■ **Problem to work on**
An accurate, complete copy of the records below is required.

= = = =

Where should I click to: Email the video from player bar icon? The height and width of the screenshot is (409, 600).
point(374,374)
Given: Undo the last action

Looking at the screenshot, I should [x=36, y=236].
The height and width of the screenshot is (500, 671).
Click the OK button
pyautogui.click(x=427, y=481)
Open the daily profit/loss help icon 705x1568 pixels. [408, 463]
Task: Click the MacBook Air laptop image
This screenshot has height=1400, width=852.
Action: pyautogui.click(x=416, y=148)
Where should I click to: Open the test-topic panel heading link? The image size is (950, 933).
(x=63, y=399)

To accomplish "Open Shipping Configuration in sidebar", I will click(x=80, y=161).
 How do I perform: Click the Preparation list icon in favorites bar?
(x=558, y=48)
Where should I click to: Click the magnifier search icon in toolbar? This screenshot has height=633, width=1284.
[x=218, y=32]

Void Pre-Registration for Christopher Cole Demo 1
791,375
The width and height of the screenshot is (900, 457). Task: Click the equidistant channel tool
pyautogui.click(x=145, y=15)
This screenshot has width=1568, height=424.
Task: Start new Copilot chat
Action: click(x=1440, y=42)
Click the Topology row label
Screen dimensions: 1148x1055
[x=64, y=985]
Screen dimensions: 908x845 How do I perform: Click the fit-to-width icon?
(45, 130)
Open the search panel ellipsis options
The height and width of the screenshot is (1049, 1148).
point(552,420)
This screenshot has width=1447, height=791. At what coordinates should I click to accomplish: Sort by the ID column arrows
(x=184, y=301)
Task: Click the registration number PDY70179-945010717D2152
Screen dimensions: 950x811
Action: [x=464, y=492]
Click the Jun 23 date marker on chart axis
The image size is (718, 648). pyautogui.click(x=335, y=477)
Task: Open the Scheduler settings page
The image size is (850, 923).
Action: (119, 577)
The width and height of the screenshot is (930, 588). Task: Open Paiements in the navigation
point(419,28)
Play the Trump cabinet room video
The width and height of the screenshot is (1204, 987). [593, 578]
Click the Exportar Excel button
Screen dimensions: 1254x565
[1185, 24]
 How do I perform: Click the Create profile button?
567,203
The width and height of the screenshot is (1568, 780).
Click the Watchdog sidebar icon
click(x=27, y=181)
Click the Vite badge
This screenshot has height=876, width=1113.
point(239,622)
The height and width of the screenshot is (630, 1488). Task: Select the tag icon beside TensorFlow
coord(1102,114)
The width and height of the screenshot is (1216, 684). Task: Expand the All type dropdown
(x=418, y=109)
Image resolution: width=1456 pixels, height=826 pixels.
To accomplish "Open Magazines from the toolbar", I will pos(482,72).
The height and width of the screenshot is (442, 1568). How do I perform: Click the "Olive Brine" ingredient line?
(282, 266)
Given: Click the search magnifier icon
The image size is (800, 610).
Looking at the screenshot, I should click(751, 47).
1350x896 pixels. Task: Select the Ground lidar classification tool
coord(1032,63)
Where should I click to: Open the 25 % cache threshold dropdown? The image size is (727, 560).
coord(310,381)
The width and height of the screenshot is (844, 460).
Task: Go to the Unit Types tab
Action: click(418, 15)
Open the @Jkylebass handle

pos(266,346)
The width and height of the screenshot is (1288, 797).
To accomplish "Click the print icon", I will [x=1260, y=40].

= = = =

■ **Response**
Where should I click to: Email the video from player bar icon? The height and width of the screenshot is (409, 600).
point(374,374)
Given: Undo the last action

Looking at the screenshot, I should [x=36, y=236].
The height and width of the screenshot is (500, 671).
Click the OK button
pyautogui.click(x=427, y=481)
Open the daily profit/loss help icon 705x1568 pixels. [408, 463]
Task: Click the MacBook Air laptop image
This screenshot has height=1400, width=852.
Action: pyautogui.click(x=416, y=148)
Where should I click to: Open the test-topic panel heading link? The image size is (950, 933).
(x=63, y=399)

To accomplish "Open Shipping Configuration in sidebar", I will click(x=80, y=161).
 How do I perform: Click the Preparation list icon in favorites bar?
(x=558, y=48)
Where should I click to: Click the magnifier search icon in toolbar? This screenshot has height=633, width=1284.
[x=218, y=32]

Void Pre-Registration for Christopher Cole Demo 1
791,375
The width and height of the screenshot is (900, 457). Task: Click the equidistant channel tool
pyautogui.click(x=145, y=15)
This screenshot has width=1568, height=424.
Task: Start new Copilot chat
Action: click(x=1440, y=42)
Click the Topology row label
Screen dimensions: 1148x1055
[x=64, y=985]
Screen dimensions: 908x845 How do I perform: Click the fit-to-width icon?
(45, 130)
Open the search panel ellipsis options
The height and width of the screenshot is (1049, 1148).
point(552,420)
This screenshot has width=1447, height=791. At what coordinates should I click to accomplish: Sort by the ID column arrows
(x=184, y=301)
Task: Click the registration number PDY70179-945010717D2152
Screen dimensions: 950x811
Action: [x=464, y=492]
Click the Jun 23 date marker on chart axis
The image size is (718, 648). pyautogui.click(x=335, y=477)
Task: Open the Scheduler settings page
The image size is (850, 923).
Action: (119, 577)
The width and height of the screenshot is (930, 588). Task: Open Paiements in the navigation
point(419,28)
Play the Trump cabinet room video
The width and height of the screenshot is (1204, 987). [593, 578]
Click the Exportar Excel button
Screen dimensions: 1254x565
[1185, 24]
 How do I perform: Click the Create profile button?
567,203
The width and height of the screenshot is (1568, 780).
Click the Watchdog sidebar icon
click(x=27, y=181)
Click the Vite badge
This screenshot has height=876, width=1113.
point(239,622)
The height and width of the screenshot is (630, 1488). Task: Select the tag icon beside TensorFlow
coord(1102,114)
The width and height of the screenshot is (1216, 684). Task: Expand the All type dropdown
(x=418, y=109)
Image resolution: width=1456 pixels, height=826 pixels.
To accomplish "Open Magazines from the toolbar", I will pos(482,72).
The height and width of the screenshot is (442, 1568). How do I perform: Click the "Olive Brine" ingredient line?
(282, 266)
Given: Click the search magnifier icon
The image size is (800, 610).
Looking at the screenshot, I should click(751, 47).
1350x896 pixels. Task: Select the Ground lidar classification tool
coord(1032,63)
Where should I click to: Open the 25 % cache threshold dropdown? The image size is (727, 560).
coord(310,381)
The width and height of the screenshot is (844, 460).
Task: Go to the Unit Types tab
Action: click(418, 15)
Open the @Jkylebass handle

pos(266,346)
The width and height of the screenshot is (1288, 797).
To accomplish "Click the print icon", I will [x=1260, y=40].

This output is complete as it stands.